After the 2018 midterm elections, the dietary supplements industry will lose some of its allies in the House, but also one of its biggest critics.
“We’ve been preparing ourselves for years for the final retirement of our key senatorial champions,” McGuffin told us at the recent SupplySide West Expo earlier this month.
He was referring to Tom Harkin, previously a Democratic senator from Iowa who retired a few years ago, and Senator Orrin Hatch, who is serving his last term as the Republican senator from Utah until his retirement in January.
“We’ll have to make some kind of new plan for expanding the scope of the supporters in Congress,” he added. “But we’ve been working on that for some time.”
In terms of the midterm election results this year, supplements industry critic Claire McCaskill did not win re-election, losing to Republican Josh Hawley for one of Missouri’s seats in the senate. Meanwhile in Montana, Democrat Jon Tester, an organic farmer, won re-election. “He’s been really important to supporting small farms, and farms are the place where we get a lot of our herbs,” McGuffin said.
“One of the key factors that we look at is that the Democrats will now be in charge of the house. Historically, the Democrats are much more likely to push for new regulation than the Republicans,” he added.
“We think that the regulation that’s in place now is so strong and so balanced in terms of ensuring first and foremost consumer safety, product quality, informed consumers—so in our view, nothing needs to change.”
CBD and Hemp
As for the hot but technically still illegal ingredient CBD, AHPA hopes that the Food and Drug Administration will create an exception to allow these products to be sold, despite an Investigational New Drug number for CBD granted to GW Pharmaceutical.

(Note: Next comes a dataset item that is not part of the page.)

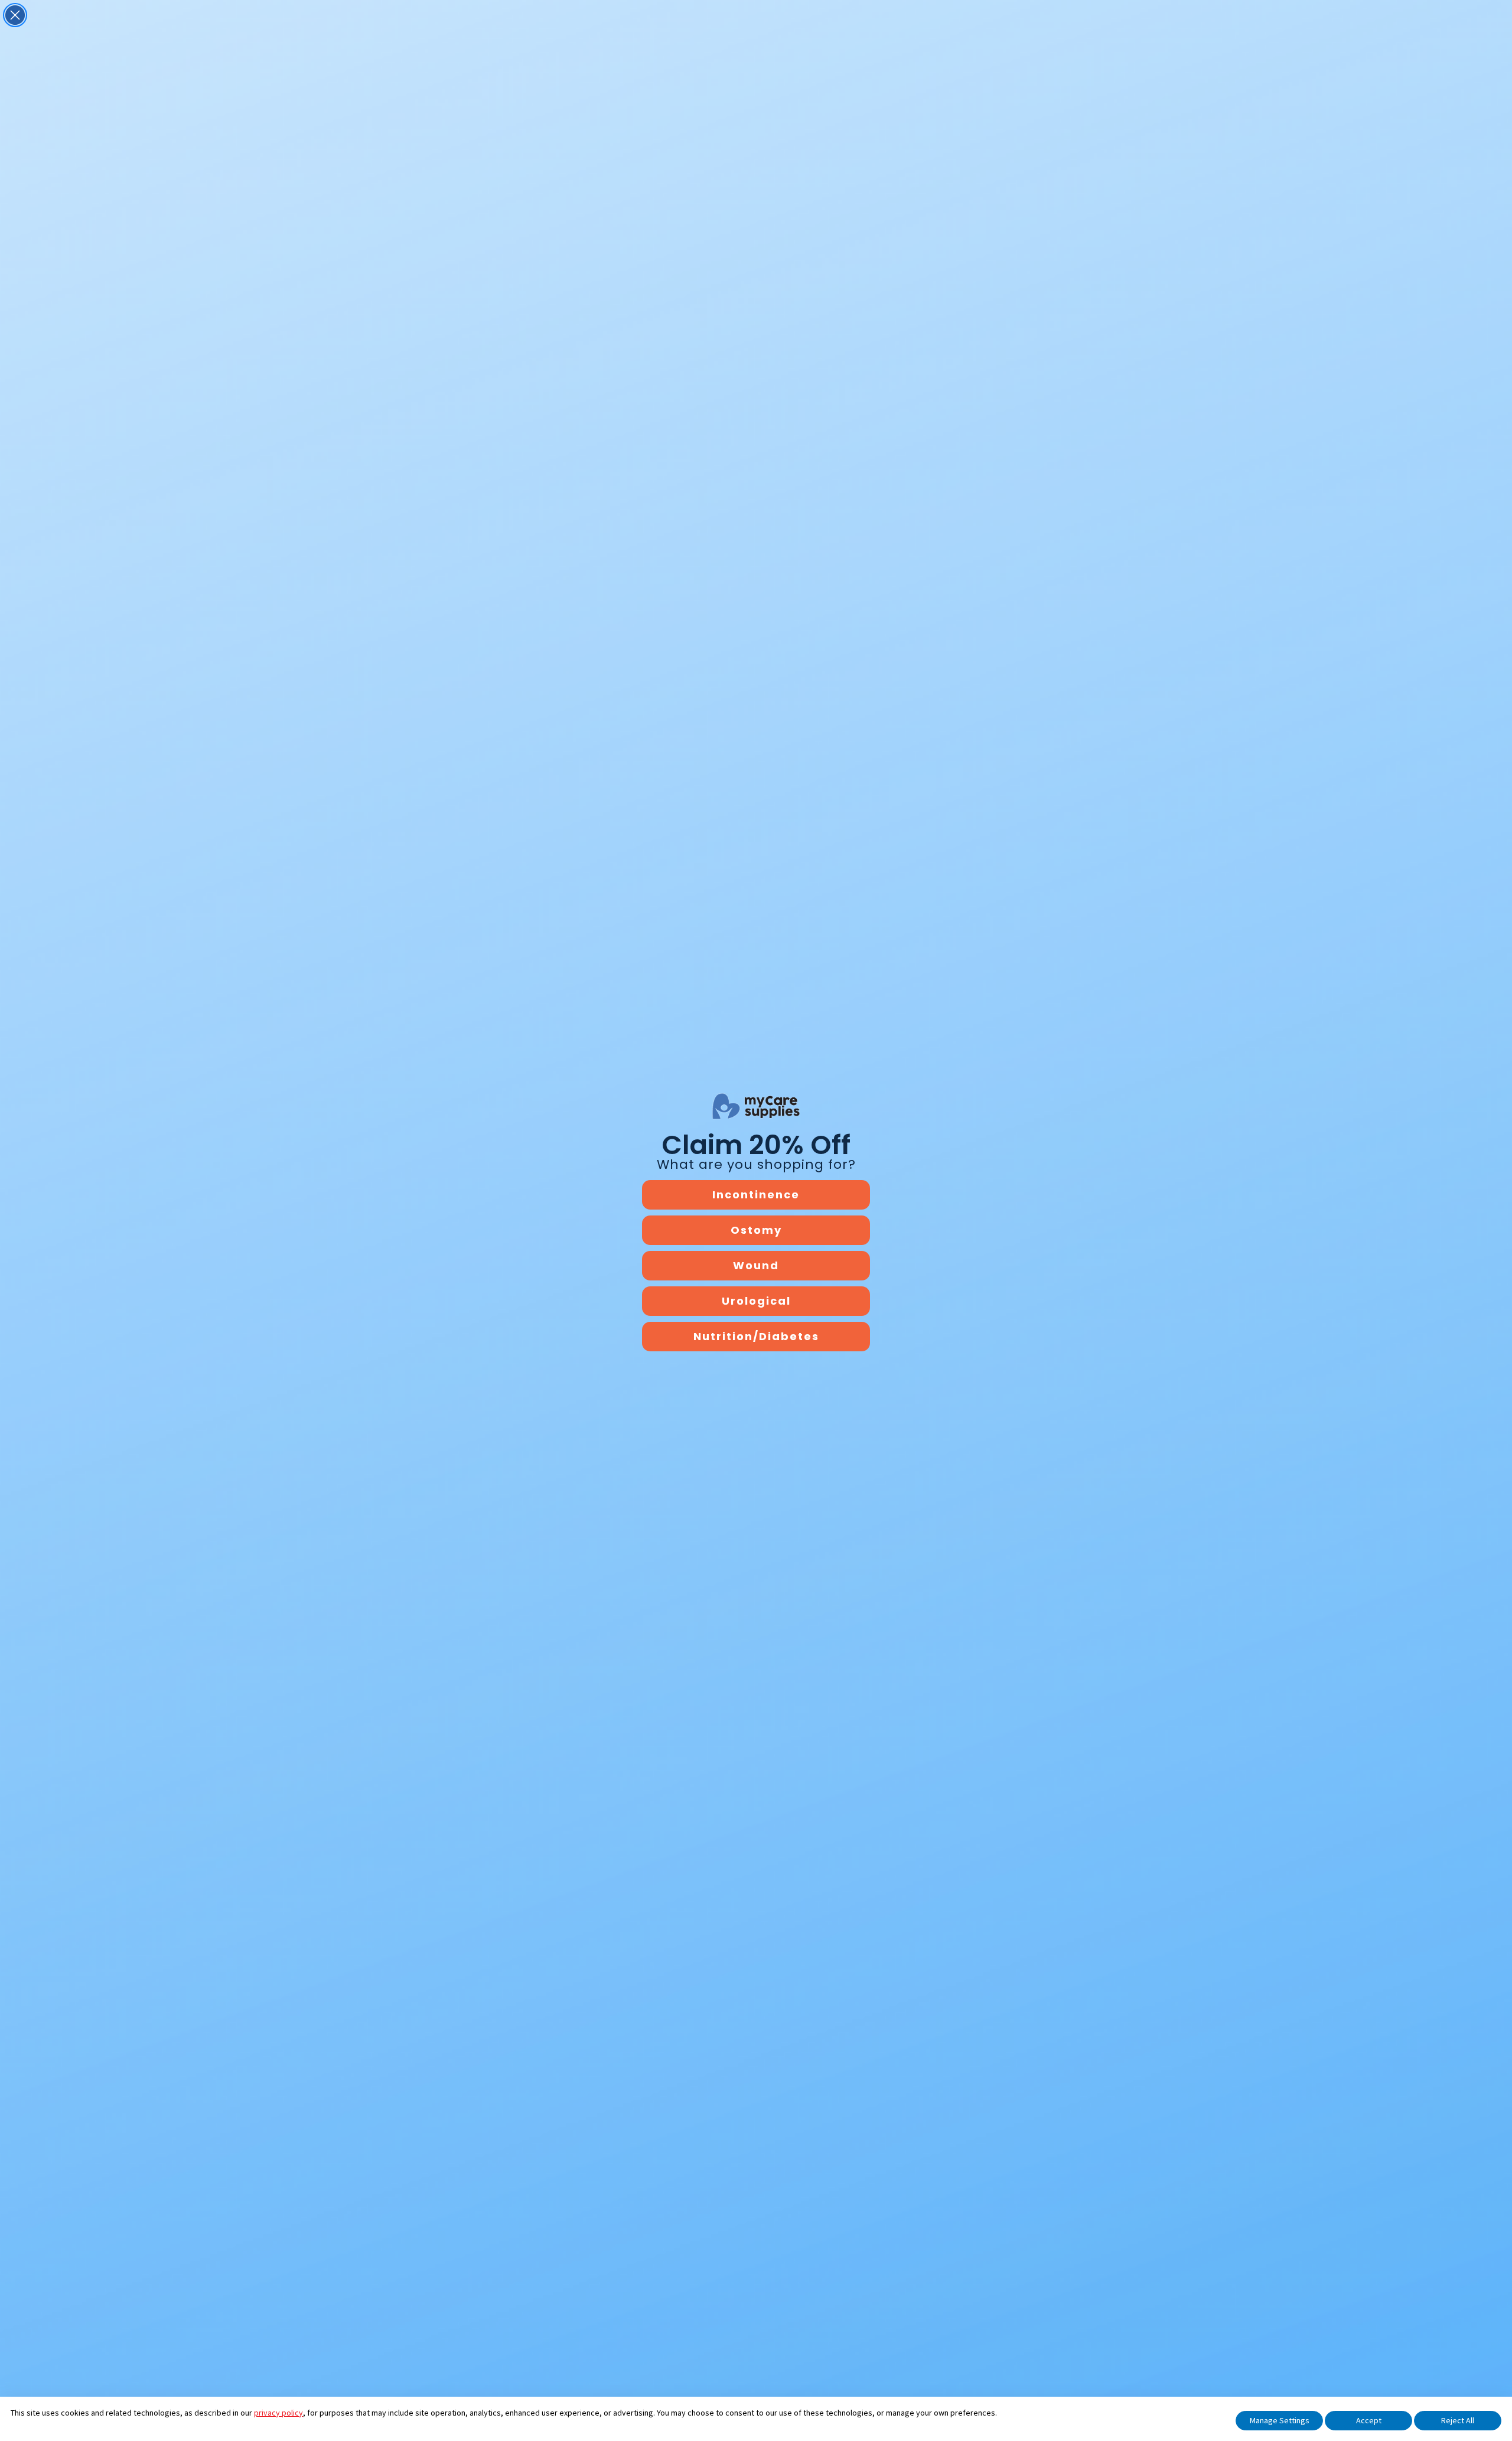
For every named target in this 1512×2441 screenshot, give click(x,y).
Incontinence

McGuffin explained that there is a clause in the provision that prohibits the use of CBD as a dietary ingredient which allows the Secretary of Health and Human Services “to simply declare an exception.”
“AHPA formed a Cannabis committee in 2010, eight years ago. And the industry response at that time was kind of like, ‘What? You’re representing pot?’” he recalled.
“And we knew then [that we] weren’t—our interest was in medical marijuana, our interest was in supporting that emerging trade and being responsible and complying with some kind of regulatory structure that would make sense to support and protect consumers.”